Motivate Intrinsically

photo by becominggreenblog

photo by becominggreenblog

Dan Pink’s recently posted TED talk makes a convincing argument for why extrinsic, if-then rewards are detrimental to our businesses.  If you need an 18-minute break then you could spend your time in far worse ways.

If you don’t have 18-minutes then the gist is:

Extrinsic rewards / contingent motivators limit thinking and block creativity.  Extrinsic rewards do work to narrow focus and work well when solution is known.  But right brain, conceptual abilities are what are needed in our knowledge-based workplaces today and these are stunted by if-then rewards.

His evidence is partly a study in which people were given a box of tacks, matches and a candle and were asked to attach the candle to the wall so it did not drip on the table.  The solution requires some literal ‘out of the box’ thinking.  Two groups were given the challenge.  One was told their time would help establish group norms and the other was given a monetary incentive to complete it in the fastest time possible.

The result?  Those who were given the if-then incentive completed the problem three and a half minutes…slower.

The incentive narrowed their focus and limited their creativity.

Chances are the team you’re leading isn’t building widgets and being asked to push buttons and pull levers faster.  Your team operates within a changing marketplace where the solutions to success are not always obvious.

If you want to look good yourself then you need the mental horsepower of your entire team to find the solution.  Providing a bigger carrot isn’t going to help.  Rather you need to figure out if your team members even like vegetables.

Intrinsic motivation, according to Pink, comes from three things.  He only defines the first in his talk so I’ll go out on a limb and color between his lines on the latter two.  Those three are:

  1. Autonomy – giving people the chance to work on the things they believe to be important
  2. Mastery – allowing people to play to their strengths and having a coach (not a manager) in their corner who is interested in helping to make them better
  3. Purpose – ensuring people are working on things that are important.  Tying their ‘to do’ list to the team and company goals

I’d also like to throw in a fourth which may be a derivative of ‘purpose.’  I’ll call it ‘potential.’

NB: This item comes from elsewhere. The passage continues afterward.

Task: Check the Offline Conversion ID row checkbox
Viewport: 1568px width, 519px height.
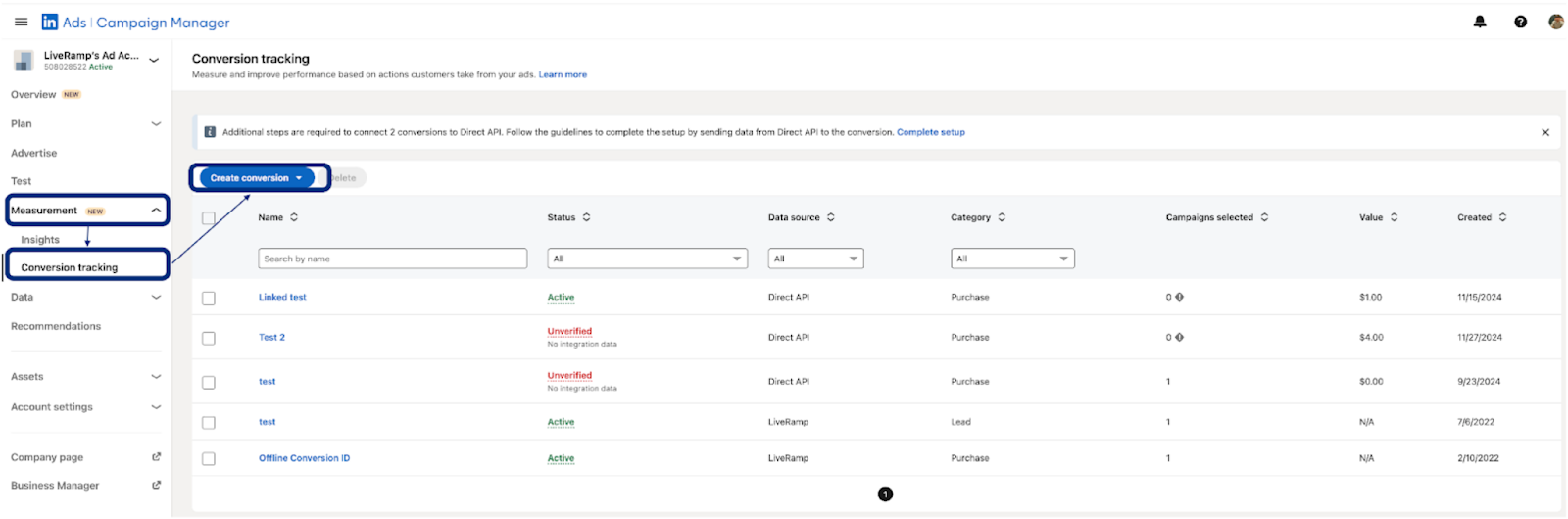Action: pos(209,458)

  1. Potential (should be #4, but c’est la vie) – Find out how the team member views herself.  Where she sees herself going.  What she wants to accomplish.  Help her get there by leaping over the hurdles the team or company faces

Far too often we succumb to the ‘inherent truths’ that turn out to be just not true.  Social science has a lot to offer us in the business world if we’re willing to challenge our beliefs and listen.  Let us start here.

Turn your people loose with what matters to them, work hard to align company and individual goals, give them the support they need to fulfill the goals and help them reach their potential.